Basis für die weitere Entwicklung der Plattform
Apple positioniert Apple Home seit 2022 als Matter Controller. Dabei stößt die alte HomeKit-Architektur an ihre Grenzen. Sie stammt noch aus einer Zeit, in der Apple primär sein eigenes, abgeschlossenes Ökosystem bediente. Mit iOS 16.2 wurde die neue Home-Architektur erstmals eingeführt, nach Problemen zurückgezogen und später mit Version 16.4 erneut veröffentlicht.
Seit diesem Zeitpunkt existierten unter der App-Oberfläche zwei Welten parallel. Nutzer konnten den Umstieg aufschieben – teils aus Vorsicht, teils wegen inkompatibler Geräte oder älterer Apple-Hardware. Sie mussten dann jedoch auf Neuerungen wie den Gastzugriff, den Aktivitätsverlauf oder die Integration von Saugrobotern verzichten. Außerdem gab es immer wieder Berichte im Internet, dass Matter-Produkte auf der alten Plattform nicht zuverlässig unterstützt wurden.

Die Zeit der Koexistenz endet nun. Eine parallele Pflege zweier Software-Frameworks – plus Matter obendrauf – wäre auf Dauer wohl zu aufwendig geworden. Hinzu kommt, dass die neue Architektur ihre Logik auf Steuerzentralen wie Apple TV und HomePod verlagert. Vorher waren iPhone und iPad die Hauptakteure. Bei jedem Öffnen der Home-App begannen sie den Status von Geräten abzufragen und diesen über die iCloud zu synchronisieren.

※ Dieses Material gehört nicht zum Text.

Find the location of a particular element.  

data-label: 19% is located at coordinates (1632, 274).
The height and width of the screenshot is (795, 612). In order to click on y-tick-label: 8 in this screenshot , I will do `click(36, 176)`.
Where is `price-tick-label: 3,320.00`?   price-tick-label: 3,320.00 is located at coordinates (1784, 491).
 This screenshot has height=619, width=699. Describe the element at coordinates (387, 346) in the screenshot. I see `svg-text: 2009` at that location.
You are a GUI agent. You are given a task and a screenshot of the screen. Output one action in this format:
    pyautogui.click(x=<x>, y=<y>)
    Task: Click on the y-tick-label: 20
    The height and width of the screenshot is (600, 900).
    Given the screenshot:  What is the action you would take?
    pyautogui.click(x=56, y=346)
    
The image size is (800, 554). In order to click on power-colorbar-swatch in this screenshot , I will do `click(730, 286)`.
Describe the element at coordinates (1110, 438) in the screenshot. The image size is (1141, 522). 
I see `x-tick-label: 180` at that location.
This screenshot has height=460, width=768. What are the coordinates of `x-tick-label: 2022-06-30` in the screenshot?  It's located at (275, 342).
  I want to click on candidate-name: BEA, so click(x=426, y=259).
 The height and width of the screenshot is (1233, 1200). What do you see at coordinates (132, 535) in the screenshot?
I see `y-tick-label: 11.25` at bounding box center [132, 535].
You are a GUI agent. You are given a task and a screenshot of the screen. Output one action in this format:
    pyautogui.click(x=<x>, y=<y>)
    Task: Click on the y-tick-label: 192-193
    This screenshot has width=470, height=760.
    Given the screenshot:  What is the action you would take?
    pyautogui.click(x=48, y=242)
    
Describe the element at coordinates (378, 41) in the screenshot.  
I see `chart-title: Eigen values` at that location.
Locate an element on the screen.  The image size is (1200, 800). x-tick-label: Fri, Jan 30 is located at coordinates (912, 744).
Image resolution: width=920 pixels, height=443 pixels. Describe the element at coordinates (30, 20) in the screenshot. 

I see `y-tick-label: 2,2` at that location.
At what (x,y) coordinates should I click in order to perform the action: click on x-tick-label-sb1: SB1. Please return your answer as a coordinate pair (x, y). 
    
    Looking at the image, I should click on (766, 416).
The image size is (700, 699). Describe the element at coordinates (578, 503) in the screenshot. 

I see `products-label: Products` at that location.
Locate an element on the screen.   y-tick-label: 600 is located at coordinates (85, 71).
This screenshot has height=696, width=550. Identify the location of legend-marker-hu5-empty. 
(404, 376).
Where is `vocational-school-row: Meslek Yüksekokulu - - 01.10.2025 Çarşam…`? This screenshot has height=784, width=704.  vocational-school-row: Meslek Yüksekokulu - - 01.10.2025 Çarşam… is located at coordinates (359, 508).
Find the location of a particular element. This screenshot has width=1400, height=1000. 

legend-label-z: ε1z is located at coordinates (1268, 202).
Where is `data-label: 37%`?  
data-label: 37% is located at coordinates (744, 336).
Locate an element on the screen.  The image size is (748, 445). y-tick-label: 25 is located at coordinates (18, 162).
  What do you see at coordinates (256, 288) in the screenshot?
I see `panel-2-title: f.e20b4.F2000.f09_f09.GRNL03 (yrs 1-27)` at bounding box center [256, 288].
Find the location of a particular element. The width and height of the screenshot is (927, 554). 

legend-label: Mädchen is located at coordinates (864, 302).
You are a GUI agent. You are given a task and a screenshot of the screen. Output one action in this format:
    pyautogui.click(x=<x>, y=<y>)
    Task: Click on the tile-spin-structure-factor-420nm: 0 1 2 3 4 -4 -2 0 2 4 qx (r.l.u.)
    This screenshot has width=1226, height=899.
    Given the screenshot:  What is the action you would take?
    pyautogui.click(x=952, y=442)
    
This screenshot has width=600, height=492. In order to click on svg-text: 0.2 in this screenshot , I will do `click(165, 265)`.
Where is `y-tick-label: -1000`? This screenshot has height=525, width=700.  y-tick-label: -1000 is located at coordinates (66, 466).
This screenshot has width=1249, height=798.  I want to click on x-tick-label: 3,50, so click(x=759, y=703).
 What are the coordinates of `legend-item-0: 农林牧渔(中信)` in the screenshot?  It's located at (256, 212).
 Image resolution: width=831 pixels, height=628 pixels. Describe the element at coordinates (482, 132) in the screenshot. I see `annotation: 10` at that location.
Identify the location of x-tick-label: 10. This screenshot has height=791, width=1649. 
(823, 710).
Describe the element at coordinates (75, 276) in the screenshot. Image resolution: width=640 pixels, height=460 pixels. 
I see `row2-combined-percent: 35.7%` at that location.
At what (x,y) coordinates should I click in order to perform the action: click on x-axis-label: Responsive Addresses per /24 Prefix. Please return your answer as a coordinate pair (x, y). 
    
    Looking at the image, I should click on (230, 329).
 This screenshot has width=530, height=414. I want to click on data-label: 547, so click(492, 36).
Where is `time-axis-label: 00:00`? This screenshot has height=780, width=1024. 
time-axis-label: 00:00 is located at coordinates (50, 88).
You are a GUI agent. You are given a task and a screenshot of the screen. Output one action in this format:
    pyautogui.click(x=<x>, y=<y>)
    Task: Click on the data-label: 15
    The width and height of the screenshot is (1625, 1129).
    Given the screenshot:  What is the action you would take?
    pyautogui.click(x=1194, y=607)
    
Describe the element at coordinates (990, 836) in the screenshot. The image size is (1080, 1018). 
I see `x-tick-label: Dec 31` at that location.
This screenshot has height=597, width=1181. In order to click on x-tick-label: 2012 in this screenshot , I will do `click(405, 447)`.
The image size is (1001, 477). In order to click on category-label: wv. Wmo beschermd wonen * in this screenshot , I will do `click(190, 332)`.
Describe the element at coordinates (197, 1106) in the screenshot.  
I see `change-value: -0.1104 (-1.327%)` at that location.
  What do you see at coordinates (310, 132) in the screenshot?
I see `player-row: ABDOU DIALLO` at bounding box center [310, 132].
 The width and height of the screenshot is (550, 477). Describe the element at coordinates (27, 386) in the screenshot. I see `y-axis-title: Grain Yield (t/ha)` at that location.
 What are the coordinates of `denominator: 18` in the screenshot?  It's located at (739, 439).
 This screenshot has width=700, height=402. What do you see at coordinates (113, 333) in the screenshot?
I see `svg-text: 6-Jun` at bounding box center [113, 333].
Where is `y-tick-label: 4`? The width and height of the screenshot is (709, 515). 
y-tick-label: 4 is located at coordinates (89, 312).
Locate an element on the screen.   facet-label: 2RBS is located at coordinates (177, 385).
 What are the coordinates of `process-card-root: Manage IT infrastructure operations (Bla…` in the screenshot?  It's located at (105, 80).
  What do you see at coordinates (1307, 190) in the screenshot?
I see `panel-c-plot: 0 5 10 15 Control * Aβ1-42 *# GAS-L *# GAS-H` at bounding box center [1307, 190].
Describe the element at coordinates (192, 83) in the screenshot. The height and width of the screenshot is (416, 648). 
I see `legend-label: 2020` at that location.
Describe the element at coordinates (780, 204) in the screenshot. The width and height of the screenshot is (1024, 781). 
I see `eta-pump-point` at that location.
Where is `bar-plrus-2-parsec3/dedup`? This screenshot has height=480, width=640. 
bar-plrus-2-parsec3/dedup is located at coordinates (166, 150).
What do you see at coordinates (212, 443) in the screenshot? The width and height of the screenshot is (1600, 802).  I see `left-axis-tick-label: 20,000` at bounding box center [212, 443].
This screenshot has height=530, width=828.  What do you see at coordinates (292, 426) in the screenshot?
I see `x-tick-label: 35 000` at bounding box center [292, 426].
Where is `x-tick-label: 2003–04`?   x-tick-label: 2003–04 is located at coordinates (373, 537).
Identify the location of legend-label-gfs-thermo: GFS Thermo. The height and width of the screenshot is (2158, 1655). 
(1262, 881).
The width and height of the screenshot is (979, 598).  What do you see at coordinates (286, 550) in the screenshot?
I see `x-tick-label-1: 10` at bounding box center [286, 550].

In der neuen Architektur übernimmt eine Steuerzentrale (Apple TV oder HomePod) die gesamte Arbeit. Dieser Hub hält eine Verbindung zu allen Geräten und kennt deren Status in Echtzeit. Damit laufen Statusabfragen, Automationen und Benutzerrechte konsistenter und schneller ab. Die neue Architektur bildet die Grundlage für eine vollständige Matter-Unterstützung – mit mehreren Border Routern, diversen Matter Bridges und Multi-Admin-Set-ups.
Konsequenz für bestehende Apple-Haushalte
Der Wechsel betrifft die komplette Installation. Alle beteiligten Apple-Geräte müssen Mindestvoraussetzungen an das Betriebssystem erfüllen (iOS/iPadOS 16.2, macOS 13.1, tvOS 16.2 usw.). Das heißt: Ältere iPhones, iPads oder Macs ohne entsprechende Update-Möglichkeit verlieren ihren Zugriff auf das Apple Home. Ein Zurück zur alten Lösung ist nicht möglich, der Umstieg geschieht endgültig.

Zum Stichtag am 10. Februar wird die Aktualisierung möglicherweise automatisch durchgeführt, heißt es im Support-Dokument (link). Wenn nicht, lässt sich die Aktualisierung der in Home-App auch manuell anstoßen. Der Hinweis dazu erscheint unter Updates in den Einstellungen der Home-App (großes Bild oben).
Das Ökosystem von Apple wird damit weniger rückwärtskompatibel, aber auch zukunftssicherer. Wer die Plattform weiter nutzen will, muss den Schritt mitgehen. Viele Nutzer dürften damit auch eine Hoffnung verbinden: dass die künftige Entwicklung schneller vonstattengeht, neue Produktkategorien schneller hinzugefügt werden. Denn verglichen mit Vorreitern wie Samsung SmartThings oder Home Assistant hinkt die Apple-Plattform hier deutlich hinterher.